AIM OF THE EXERCISE: Through the line that contains "Weight Loss (16, 2543)", return the data below exactly, starting at its first line; leave the rest out.

:: MATERIAL FOR THIS EXERCISE

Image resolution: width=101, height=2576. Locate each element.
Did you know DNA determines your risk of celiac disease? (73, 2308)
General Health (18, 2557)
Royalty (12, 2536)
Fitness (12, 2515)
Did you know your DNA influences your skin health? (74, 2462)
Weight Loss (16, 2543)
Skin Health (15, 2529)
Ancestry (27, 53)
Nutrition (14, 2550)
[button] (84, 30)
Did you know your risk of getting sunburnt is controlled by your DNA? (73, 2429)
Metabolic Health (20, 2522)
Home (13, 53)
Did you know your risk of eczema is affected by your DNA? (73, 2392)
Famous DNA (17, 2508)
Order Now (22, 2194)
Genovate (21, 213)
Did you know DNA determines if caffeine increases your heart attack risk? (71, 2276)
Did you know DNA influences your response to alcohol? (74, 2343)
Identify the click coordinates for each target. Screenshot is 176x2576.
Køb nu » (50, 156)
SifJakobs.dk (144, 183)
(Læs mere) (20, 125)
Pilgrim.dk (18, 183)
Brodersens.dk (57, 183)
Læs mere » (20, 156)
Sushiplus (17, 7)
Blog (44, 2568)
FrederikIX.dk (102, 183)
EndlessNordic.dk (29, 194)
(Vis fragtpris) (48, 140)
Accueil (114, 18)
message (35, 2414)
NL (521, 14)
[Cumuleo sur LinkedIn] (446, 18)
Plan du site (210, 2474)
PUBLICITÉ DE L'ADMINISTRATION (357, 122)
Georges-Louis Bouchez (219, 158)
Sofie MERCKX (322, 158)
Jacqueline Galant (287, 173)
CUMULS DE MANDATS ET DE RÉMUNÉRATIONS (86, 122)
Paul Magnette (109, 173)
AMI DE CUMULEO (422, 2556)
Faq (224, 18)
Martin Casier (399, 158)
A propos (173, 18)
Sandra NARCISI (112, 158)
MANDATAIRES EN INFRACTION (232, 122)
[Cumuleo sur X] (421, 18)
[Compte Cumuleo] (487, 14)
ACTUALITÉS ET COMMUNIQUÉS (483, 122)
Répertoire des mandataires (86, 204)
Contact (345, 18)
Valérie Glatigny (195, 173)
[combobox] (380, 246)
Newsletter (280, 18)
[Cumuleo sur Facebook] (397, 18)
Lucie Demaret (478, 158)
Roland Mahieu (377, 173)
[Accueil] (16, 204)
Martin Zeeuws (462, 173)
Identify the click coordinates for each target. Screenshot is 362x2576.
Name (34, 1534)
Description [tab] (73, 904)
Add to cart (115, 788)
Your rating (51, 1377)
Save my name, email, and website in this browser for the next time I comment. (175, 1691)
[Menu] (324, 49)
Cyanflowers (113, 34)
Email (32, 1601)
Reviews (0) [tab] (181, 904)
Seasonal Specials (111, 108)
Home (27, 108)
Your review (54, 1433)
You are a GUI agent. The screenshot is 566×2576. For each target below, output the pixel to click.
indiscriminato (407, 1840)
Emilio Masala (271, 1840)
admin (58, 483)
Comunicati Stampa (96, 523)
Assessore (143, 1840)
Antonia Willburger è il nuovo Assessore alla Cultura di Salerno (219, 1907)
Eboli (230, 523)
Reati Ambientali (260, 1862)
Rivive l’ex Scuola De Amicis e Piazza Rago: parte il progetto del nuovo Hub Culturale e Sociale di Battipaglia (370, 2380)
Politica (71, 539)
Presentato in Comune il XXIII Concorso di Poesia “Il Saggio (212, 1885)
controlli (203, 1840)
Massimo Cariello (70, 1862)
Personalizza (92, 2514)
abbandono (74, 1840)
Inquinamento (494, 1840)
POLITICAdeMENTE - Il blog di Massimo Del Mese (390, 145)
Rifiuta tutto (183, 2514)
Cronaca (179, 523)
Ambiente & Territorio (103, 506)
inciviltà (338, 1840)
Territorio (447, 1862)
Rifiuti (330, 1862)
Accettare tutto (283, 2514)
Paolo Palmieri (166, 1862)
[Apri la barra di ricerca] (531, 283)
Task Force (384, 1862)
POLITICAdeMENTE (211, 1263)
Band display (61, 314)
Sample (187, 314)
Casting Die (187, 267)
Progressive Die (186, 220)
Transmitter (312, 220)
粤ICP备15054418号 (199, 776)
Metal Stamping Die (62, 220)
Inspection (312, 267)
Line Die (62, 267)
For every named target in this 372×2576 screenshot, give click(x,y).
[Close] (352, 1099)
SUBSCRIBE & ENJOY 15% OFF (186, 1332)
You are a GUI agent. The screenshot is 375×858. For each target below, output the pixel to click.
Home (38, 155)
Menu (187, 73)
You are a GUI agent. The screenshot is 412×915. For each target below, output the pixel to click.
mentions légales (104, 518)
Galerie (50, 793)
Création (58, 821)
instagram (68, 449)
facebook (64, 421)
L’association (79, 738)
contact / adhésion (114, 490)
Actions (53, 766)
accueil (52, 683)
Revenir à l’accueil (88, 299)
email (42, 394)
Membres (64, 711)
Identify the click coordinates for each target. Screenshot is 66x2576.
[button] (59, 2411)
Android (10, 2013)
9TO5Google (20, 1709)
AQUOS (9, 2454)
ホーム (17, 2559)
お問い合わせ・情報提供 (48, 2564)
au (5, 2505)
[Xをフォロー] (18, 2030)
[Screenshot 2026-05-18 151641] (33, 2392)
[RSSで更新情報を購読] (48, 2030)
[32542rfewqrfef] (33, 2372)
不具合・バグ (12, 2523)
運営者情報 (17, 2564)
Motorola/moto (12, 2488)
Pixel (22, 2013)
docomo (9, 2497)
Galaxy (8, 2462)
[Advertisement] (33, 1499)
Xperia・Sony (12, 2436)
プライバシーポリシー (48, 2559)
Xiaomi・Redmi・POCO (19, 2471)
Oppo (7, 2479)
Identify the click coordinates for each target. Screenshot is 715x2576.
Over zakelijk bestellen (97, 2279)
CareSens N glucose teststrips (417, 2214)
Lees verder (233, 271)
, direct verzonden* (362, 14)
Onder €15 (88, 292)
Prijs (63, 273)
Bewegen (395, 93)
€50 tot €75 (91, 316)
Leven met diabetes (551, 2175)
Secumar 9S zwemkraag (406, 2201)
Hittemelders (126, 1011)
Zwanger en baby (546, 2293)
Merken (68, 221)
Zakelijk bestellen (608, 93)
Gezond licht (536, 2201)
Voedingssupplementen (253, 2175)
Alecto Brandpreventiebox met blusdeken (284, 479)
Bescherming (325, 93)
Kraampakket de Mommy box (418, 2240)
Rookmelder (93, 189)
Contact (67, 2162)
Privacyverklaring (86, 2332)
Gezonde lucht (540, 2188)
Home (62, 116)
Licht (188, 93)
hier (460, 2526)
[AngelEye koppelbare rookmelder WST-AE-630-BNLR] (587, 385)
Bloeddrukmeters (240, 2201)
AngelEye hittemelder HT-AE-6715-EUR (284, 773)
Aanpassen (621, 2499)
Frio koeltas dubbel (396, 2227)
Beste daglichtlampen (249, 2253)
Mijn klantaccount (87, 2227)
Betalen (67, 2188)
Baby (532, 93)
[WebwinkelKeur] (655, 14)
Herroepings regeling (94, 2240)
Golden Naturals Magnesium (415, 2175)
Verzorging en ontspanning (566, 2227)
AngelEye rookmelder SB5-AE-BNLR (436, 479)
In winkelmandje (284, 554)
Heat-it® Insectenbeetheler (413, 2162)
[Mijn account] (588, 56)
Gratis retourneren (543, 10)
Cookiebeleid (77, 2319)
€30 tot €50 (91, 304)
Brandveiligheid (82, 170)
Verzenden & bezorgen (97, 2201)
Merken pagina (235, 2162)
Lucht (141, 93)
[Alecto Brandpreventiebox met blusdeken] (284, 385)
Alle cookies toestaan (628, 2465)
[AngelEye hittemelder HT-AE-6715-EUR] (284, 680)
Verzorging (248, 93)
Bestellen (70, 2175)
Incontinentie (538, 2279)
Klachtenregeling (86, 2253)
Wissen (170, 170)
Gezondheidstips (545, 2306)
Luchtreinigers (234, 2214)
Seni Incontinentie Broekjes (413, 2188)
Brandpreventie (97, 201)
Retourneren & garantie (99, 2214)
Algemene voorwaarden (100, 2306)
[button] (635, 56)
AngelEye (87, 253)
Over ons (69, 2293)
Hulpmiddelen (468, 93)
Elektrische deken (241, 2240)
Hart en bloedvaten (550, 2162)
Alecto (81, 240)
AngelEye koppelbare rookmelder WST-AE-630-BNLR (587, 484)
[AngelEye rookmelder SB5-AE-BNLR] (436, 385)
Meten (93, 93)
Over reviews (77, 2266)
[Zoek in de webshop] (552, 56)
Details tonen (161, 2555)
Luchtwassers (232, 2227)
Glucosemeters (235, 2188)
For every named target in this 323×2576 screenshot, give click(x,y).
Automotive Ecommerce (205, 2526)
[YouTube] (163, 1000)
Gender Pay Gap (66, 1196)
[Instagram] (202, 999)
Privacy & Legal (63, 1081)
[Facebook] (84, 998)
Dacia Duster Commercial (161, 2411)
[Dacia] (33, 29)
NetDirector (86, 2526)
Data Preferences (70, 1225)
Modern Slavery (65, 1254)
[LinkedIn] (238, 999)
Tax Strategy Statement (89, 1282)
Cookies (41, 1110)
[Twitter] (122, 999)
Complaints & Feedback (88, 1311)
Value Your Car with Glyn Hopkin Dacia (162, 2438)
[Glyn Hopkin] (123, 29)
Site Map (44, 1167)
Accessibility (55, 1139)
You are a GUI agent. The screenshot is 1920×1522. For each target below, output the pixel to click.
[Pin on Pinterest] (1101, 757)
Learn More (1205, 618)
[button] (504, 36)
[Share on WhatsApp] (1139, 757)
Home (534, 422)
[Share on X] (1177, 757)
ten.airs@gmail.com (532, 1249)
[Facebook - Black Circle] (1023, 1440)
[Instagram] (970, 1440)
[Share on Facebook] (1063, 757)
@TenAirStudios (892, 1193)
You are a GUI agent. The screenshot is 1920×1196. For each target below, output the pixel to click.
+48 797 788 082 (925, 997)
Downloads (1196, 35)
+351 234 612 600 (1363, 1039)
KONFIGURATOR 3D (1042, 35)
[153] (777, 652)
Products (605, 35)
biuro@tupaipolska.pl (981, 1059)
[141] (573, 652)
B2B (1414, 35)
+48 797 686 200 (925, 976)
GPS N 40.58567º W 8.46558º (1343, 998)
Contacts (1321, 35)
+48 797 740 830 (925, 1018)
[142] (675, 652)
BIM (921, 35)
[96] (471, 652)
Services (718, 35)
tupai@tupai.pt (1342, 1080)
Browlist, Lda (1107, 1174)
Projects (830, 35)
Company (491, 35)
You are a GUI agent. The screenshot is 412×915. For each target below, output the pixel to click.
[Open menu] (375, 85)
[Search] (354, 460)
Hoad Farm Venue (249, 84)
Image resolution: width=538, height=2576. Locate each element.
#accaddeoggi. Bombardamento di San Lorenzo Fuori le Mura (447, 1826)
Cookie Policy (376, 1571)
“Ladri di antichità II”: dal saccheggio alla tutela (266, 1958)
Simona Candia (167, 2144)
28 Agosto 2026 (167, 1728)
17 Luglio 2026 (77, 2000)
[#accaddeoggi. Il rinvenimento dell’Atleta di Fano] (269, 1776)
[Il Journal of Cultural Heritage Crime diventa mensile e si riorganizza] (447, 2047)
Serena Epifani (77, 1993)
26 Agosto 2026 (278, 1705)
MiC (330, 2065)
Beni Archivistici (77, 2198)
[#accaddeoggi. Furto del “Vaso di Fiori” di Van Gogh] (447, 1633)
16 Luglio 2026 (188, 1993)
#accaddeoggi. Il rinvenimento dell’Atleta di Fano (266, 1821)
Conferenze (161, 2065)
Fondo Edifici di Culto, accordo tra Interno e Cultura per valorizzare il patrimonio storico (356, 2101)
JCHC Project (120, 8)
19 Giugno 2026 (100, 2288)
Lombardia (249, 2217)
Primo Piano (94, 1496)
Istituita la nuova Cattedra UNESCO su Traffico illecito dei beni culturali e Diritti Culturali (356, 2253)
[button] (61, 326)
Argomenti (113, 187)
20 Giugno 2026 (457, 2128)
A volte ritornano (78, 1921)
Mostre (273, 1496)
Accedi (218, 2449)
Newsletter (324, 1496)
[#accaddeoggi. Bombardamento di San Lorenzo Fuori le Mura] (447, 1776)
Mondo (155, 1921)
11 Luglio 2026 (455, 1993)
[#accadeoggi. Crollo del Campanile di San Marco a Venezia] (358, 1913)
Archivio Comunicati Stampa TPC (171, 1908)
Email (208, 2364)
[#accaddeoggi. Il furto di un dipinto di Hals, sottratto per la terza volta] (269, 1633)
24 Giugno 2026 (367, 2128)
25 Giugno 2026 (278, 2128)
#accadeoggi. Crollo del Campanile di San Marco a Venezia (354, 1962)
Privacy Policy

::::

EXERCISE RESPONSE:
Image resolution: width=101, height=2576. Locate each element.
Did you know DNA determines your risk of celiac disease? (73, 2308)
General Health (18, 2557)
Royalty (12, 2536)
Fitness (12, 2515)
Did you know your DNA influences your skin health? (74, 2462)
Weight Loss (16, 2543)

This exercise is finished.